TASK DIRECTIONS: Please write out every line of the material below as a JSON list of strings, one string per line, skipping blank lines and leaving out the pictures.
━━━━
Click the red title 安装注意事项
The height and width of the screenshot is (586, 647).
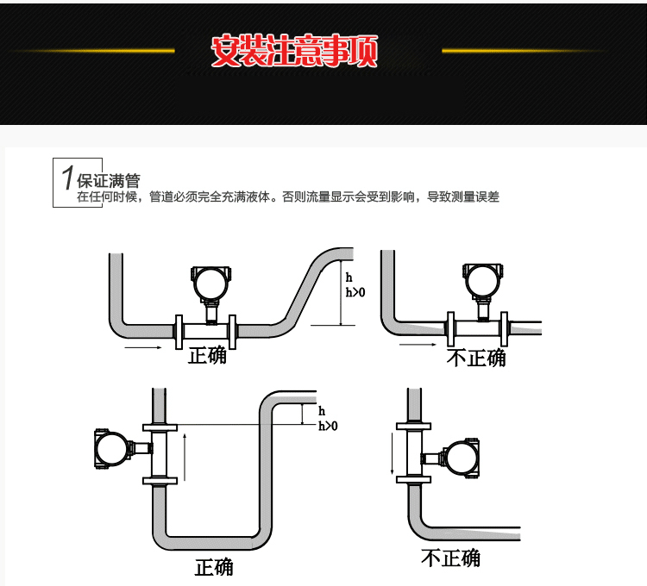coord(294,52)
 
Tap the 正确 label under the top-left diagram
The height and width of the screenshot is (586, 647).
coord(208,354)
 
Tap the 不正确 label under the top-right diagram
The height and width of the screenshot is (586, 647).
coord(476,358)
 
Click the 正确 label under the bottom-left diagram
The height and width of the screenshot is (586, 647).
coord(214,567)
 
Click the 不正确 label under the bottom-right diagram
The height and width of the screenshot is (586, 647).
coord(450,558)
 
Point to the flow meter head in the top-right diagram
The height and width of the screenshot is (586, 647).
coord(481,281)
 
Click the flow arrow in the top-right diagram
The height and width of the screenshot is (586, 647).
coord(417,345)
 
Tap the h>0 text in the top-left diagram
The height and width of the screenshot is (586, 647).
coord(355,292)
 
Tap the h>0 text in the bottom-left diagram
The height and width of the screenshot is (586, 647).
coord(328,426)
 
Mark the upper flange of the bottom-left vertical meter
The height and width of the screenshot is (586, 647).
coord(159,427)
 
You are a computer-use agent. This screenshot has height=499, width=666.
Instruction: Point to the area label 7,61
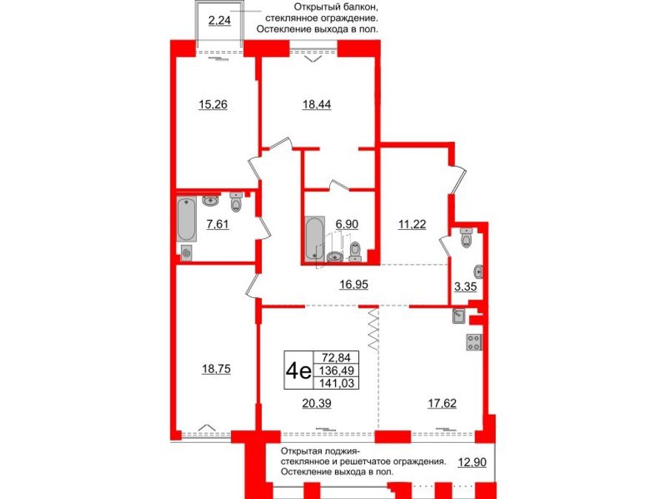click(218, 225)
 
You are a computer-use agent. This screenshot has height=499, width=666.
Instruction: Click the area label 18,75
click(218, 370)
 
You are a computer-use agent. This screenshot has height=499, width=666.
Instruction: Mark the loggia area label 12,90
click(473, 462)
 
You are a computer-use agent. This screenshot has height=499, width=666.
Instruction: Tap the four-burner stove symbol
click(472, 342)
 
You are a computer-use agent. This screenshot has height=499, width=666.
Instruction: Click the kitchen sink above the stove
click(459, 316)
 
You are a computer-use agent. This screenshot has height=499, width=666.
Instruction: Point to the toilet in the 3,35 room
click(466, 238)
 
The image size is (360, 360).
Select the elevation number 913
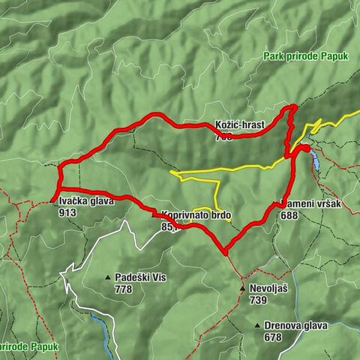click(x=68, y=212)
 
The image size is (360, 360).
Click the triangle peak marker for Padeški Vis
click(x=108, y=277)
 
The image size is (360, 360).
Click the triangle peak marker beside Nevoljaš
click(x=243, y=288)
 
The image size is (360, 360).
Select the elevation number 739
click(x=259, y=299)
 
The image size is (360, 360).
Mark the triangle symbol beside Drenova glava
click(x=257, y=326)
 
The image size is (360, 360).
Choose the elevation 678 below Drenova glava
click(x=273, y=337)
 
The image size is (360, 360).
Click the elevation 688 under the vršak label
click(x=290, y=214)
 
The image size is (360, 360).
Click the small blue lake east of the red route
click(x=316, y=159)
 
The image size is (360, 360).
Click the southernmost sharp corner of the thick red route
click(x=224, y=251)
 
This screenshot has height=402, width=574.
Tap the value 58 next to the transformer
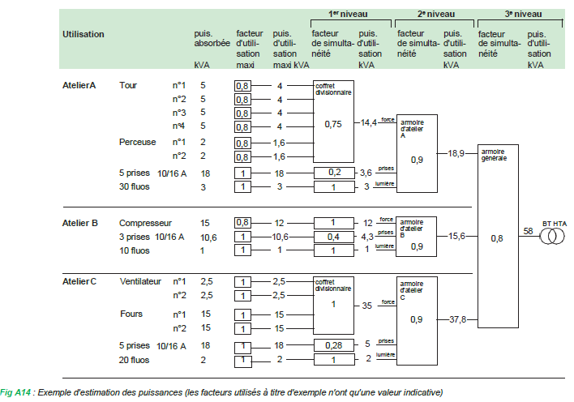527,232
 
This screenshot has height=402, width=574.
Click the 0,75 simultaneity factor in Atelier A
333,124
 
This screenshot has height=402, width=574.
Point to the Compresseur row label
146,222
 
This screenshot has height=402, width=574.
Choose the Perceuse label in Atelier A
137,142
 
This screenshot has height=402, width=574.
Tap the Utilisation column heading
83,35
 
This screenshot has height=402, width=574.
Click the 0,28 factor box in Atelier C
333,345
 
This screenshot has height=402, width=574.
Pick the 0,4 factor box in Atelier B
333,237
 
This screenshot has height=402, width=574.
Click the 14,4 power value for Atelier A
369,122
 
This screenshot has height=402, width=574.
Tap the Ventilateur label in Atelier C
140,281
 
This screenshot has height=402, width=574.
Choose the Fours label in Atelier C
131,314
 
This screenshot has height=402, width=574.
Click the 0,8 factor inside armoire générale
498,239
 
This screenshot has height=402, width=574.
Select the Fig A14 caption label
16,392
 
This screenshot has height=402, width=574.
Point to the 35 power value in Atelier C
366,306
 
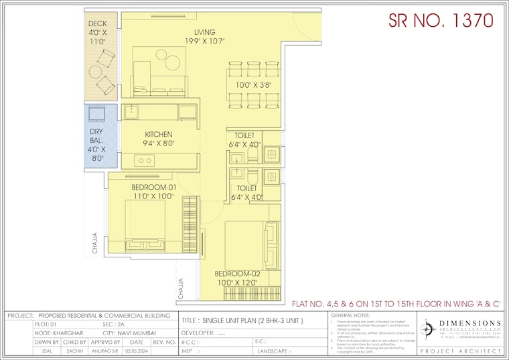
━━━━
REPLY:
[
  "Click the red title 安装注意事项",
  "The height and width of the screenshot is (586, 647).",
  "coord(294,52)",
  "Tap the 正确 label under the top-left diagram",
  "The height and width of the screenshot is (586, 647).",
  "coord(208,354)",
  "Tap the 不正确 label under the top-right diagram",
  "The height and width of the screenshot is (586, 647).",
  "coord(476,358)",
  "Click the 正确 label under the bottom-left diagram",
  "The height and width of the screenshot is (586, 647).",
  "coord(214,567)",
  "Click the 不正确 label under the bottom-right diagram",
  "The height and width of the screenshot is (586, 647).",
  "coord(450,558)",
  "Point to the flow meter head in the top-right diagram",
  "The height and width of the screenshot is (586, 647).",
  "coord(481,281)",
  "Click the flow arrow in the top-right diagram",
  "The height and width of the screenshot is (586, 647).",
  "coord(417,345)",
  "Tap the h>0 text in the top-left diagram",
  "The height and width of the screenshot is (586, 647).",
  "coord(355,292)",
  "Tap the h>0 text in the bottom-left diagram",
  "The height and width of the screenshot is (586, 647).",
  "coord(328,426)",
  "Mark the upper flange of the bottom-left vertical meter",
  "The height and width of the screenshot is (586, 647).",
  "coord(159,427)",
  "You are a computer-use agent. This screenshot has height=499, width=666.",
  "Instruction: Point to the area label 7,61",
  "click(218, 225)",
  "You are a computer-use agent. This screenshot has height=499, width=666.",
  "Instruction: Click the area label 18,75",
  "click(218, 370)",
  "You are a computer-use agent. This screenshot has height=499, width=666.",
  "Instruction: Mark the loggia area label 12,90",
  "click(473, 462)",
  "You are a computer-use agent. This screenshot has height=499, width=666.",
  "Instruction: Tap the four-burner stove symbol",
  "click(472, 342)",
  "You are a computer-use agent. This screenshot has height=499, width=666.",
  "Instruction: Click the kitchen sink above the stove",
  "click(459, 316)",
  "You are a computer-use agent. This screenshot has height=499, width=666.",
  "Instruction: Point to the toilet in the 3,35 room",
  "click(466, 238)",
  "The image size is (360, 360).",
  "Select the elevation number 913",
  "click(x=68, y=212)",
  "The image size is (360, 360).",
  "Click the triangle peak marker for Padeški Vis",
  "click(x=108, y=277)",
  "The image size is (360, 360).",
  "Click the triangle peak marker beside Nevoljaš",
  "click(x=243, y=288)",
  "The image size is (360, 360).",
  "Select the elevation number 739",
  "click(x=259, y=299)",
  "The image size is (360, 360).",
  "Mark the triangle symbol beside Drenova glava",
  "click(x=257, y=326)",
  "The image size is (360, 360).",
  "Choose the elevation 678 below Drenova glava",
  "click(x=273, y=337)",
  "The image size is (360, 360).",
  "Click the elevation 688 under the vršak label",
  "click(x=290, y=214)",
  "The image size is (360, 360).",
  "Click the small blue lake east of the red route",
  "click(x=316, y=159)",
  "The image size is (360, 360).",
  "Click the southernmost sharp corner of the thick red route",
  "click(x=224, y=251)",
  "This screenshot has height=402, width=574.",
  "Tap the value 58 next to the transformer",
  "527,232",
  "This screenshot has height=402, width=574.",
  "Click the 0,75 simultaneity factor in Atelier A",
  "333,124",
  "This screenshot has height=402, width=574.",
  "Point to the Compresseur row label",
  "146,222",
  "This screenshot has height=402, width=574.",
  "Choose the Perceuse label in Atelier A",
  "137,142",
  "This screenshot has height=402, width=574.",
  "Tap the Utilisation column heading",
  "83,35",
  "This screenshot has height=402, width=574.",
  "Click the 0,28 factor box in Atelier C",
  "333,345",
  "This screenshot has height=402, width=574.",
  "Pick the 0,4 factor box in Atelier B",
  "333,237",
  "This screenshot has height=402, width=574.",
  "Click the 14,4 power value for Atelier A",
  "369,122",
  "This screenshot has height=402, width=574.",
  "Tap the Ventilateur label in Atelier C",
  "140,281",
  "This screenshot has height=402, width=574.",
  "Choose the Fours label in Atelier C",
  "131,314",
  "This screenshot has height=402, width=574.",
  "Click the 0,8 factor inside armoire générale",
  "498,239",
  "This screenshot has height=402, width=574.",
  "Select the Fig A14 caption label",
  "16,392",
  "This screenshot has height=402, width=574.",
  "Point to the 35 power value in Atelier C",
  "366,306"
]